Ни один уважающий себя итальянец не станет есть на завтрак мюсли, но Майкл Блэк научил меня американскому завтраку, еще когда я был мальчиком, а позже он познакомил Симона с американскими сигаретами. Что сказала бы Мона, узнав, что ее сын унаследовал мою привычку?
Она была повсюду, жила в косых солнечных лучах.
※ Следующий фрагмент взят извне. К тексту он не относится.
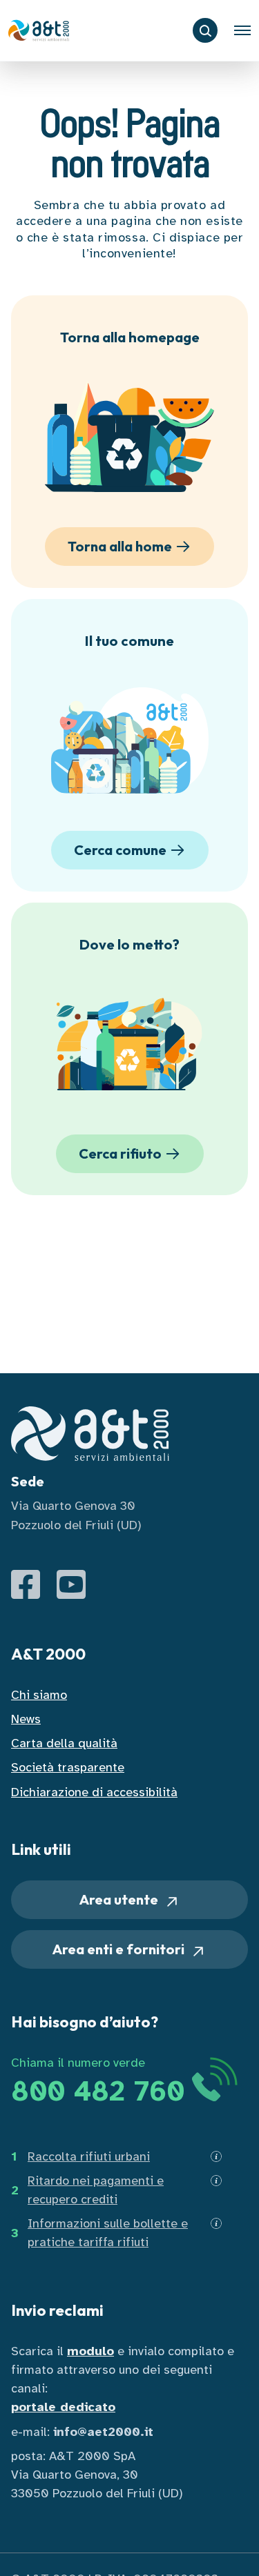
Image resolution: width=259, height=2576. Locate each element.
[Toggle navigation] (242, 30)
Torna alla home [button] (120, 546)
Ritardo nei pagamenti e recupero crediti (96, 2190)
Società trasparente (67, 1767)
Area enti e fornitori (119, 1949)
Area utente (120, 1899)
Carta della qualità (64, 1743)
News (26, 1719)
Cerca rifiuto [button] (120, 1153)
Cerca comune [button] (120, 849)
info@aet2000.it (103, 2431)
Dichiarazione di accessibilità (94, 1792)
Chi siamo (39, 1694)
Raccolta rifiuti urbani (89, 2156)
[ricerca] (205, 30)
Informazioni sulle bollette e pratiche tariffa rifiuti (108, 2233)
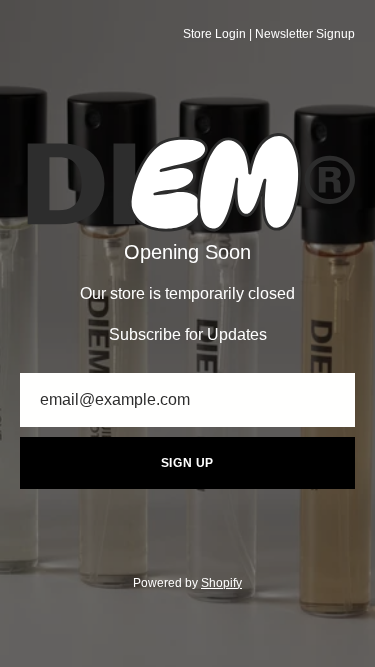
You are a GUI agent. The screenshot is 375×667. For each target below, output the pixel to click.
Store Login (214, 34)
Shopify (221, 583)
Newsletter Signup (305, 34)
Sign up (187, 463)
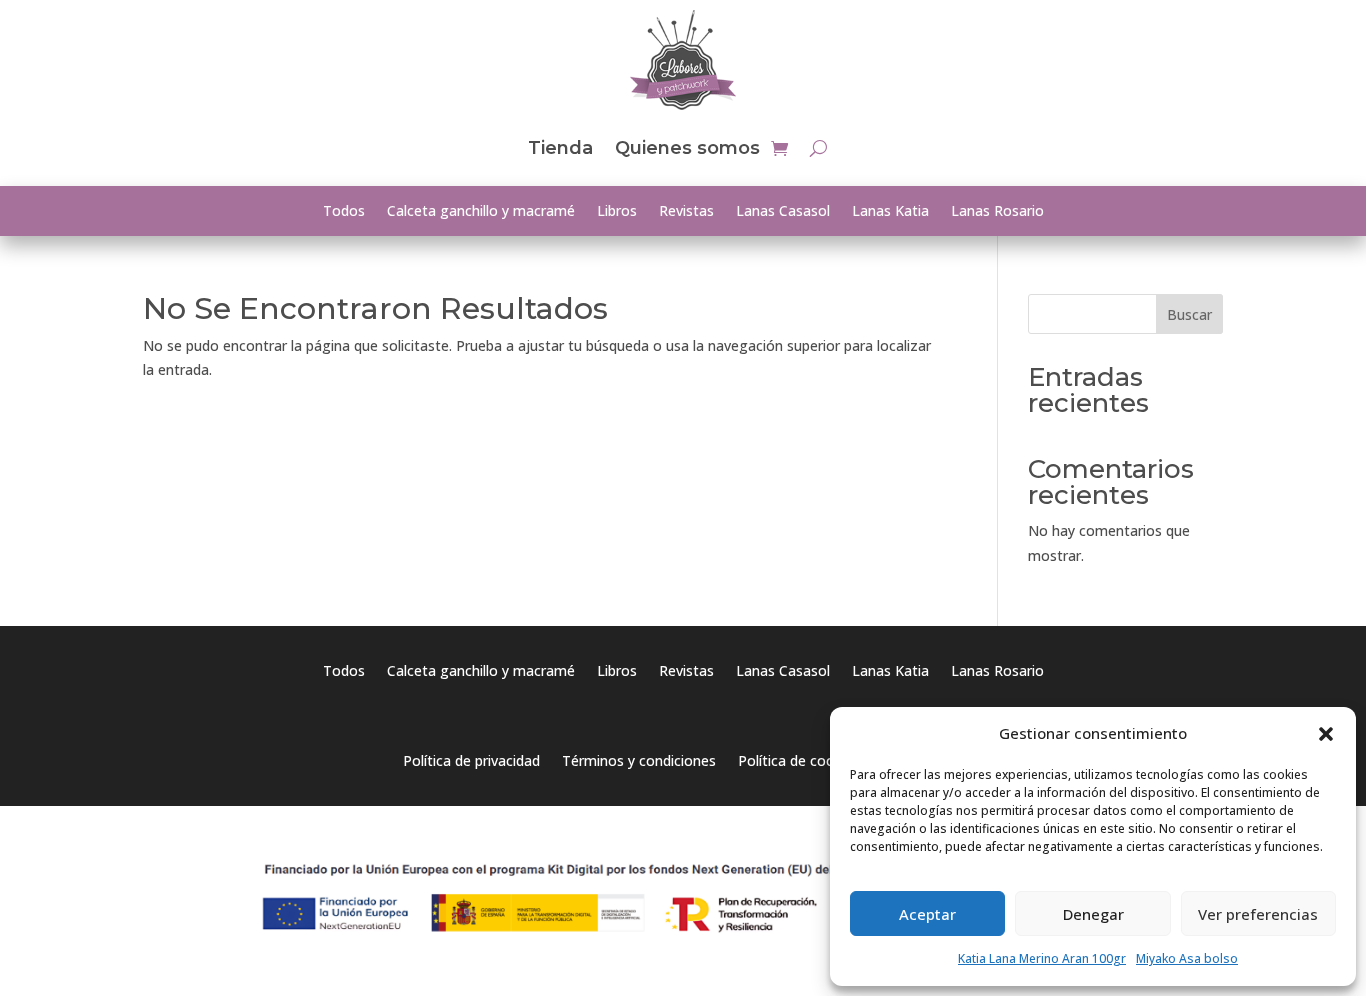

С тех пор как Мона покинула нас, я всегда ощущал ее присутствие в ранние часы, в тишине, укутывающей мир, когда сны мешкали на границе дня и ночи.
– Мне, пожалуйста, «Медовые капельки»! – заявил Петрос, роясь в ящике со столовыми приборами.
Он выудил оттуда ложку и шлепнулся на стул, ожидая, когда его обслужат.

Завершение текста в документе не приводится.